I come from a lineage of movement shaped by rebuilding, belonging, and becoming in new worlds.
I grew up as the child of immigrants, shaped not just by where my family came from, but by the ways they learned to adapt and begin again.
My mother was born in East Africa, raised by parents who had migrated from India and were acclimating to an entirely new world. Adaptation was woven into her childhood. My father lived through migration himself and helped his own family resettle; experiencing firsthand what it means to start again in an unfamiliar place.
In our home, resilience wasn’t something we talked about. It was the atmosphere; the backdrop of daily life. I learned early how to hold multiple truths, hear every side, and navigate complexity with empathy.

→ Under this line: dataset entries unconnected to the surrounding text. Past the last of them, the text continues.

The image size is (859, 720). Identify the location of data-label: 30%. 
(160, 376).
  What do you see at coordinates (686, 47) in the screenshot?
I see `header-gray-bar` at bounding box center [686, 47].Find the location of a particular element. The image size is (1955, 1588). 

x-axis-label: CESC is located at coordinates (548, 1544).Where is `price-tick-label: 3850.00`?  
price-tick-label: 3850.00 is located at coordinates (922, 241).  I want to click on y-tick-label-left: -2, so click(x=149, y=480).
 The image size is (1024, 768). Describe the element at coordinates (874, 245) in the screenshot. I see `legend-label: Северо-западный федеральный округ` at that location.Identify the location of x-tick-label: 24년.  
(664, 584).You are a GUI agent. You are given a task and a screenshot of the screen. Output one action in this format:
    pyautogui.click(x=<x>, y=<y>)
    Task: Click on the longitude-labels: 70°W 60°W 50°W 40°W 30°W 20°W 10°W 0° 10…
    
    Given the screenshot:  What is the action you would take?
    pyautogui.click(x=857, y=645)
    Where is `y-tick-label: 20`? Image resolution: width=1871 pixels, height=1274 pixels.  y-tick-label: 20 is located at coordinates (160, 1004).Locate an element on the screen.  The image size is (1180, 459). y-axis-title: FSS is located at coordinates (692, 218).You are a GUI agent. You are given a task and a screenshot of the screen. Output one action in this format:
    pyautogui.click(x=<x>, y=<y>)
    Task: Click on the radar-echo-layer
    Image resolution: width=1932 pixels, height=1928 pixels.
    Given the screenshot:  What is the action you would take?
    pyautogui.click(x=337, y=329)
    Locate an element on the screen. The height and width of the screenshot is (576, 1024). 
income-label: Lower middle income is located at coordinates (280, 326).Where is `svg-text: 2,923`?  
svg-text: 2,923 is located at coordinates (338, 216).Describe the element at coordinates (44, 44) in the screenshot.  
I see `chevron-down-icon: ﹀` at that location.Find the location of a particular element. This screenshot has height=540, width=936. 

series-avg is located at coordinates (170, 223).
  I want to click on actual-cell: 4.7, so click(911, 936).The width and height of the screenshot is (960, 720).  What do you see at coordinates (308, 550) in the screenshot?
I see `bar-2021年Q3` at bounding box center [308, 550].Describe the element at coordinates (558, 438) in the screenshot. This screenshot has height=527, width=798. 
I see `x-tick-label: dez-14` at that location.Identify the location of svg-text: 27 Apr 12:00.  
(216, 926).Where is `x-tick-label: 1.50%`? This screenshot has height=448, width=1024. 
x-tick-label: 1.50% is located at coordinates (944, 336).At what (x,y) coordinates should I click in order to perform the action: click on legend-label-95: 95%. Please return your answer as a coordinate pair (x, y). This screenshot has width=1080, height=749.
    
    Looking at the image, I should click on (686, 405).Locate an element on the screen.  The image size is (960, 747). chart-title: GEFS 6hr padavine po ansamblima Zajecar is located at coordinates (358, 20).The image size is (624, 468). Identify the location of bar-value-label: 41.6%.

I was a deep, emotional child, absorbing the subtle scripts that came with being Indian, a girl, and a “middle child.” I internalized a lot about who I was supposed to be, often quieting my own instincts because it felt safer than contradicting expectation.
Achievement became my navigation system.
Top schools, global companies, a COO role; all the markers of success I believed would ground me.
But the closer I got to the life I thought I was supposed to want, the further I drifted from myself. Achievement gave me belonging, but it also blurred my inner voice. And eventually, the distance between who I was and who I was becoming became impossible to ignore.
Stepping away was the beginning of coming home to myself. I moved through cycles of intentional experimentation and iteration to hear my own voice again.
And all of this — the lineage, the striving, the unraveling, the rebuilding — it's my story.
It's the foundation for how I now move in the world.